▶ _PROBLEM TO WORK ON_:
Each line below should be set down again unchanged.

▶ _Stored items_:
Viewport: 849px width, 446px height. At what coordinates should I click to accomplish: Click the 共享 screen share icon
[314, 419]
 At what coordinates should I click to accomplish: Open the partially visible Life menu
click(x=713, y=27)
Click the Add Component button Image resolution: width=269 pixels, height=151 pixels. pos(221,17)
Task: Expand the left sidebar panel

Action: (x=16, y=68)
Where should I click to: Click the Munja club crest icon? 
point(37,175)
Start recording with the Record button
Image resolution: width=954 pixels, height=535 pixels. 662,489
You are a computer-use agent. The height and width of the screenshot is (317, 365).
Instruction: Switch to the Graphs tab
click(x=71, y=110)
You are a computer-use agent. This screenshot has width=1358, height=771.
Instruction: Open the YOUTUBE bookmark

▶ _SOLUTION BELOW_:
Viewport: 849px width, 446px height. At what coordinates should I click to accomplish: Click the 共享 screen share icon
[314, 419]
 At what coordinates should I click to accomplish: Open the partially visible Life menu
click(x=713, y=27)
Click the Add Component button Image resolution: width=269 pixels, height=151 pixels. pos(221,17)
Task: Expand the left sidebar panel

Action: (x=16, y=68)
Where should I click to: Click the Munja club crest icon? 
point(37,175)
Start recording with the Record button
Image resolution: width=954 pixels, height=535 pixels. 662,489
You are a computer-use agent. The height and width of the screenshot is (317, 365).
Instruction: Switch to the Graphs tab
click(x=71, y=110)
You are a computer-use agent. This screenshot has width=1358, height=771.
Instruction: Open the YOUTUBE bookmark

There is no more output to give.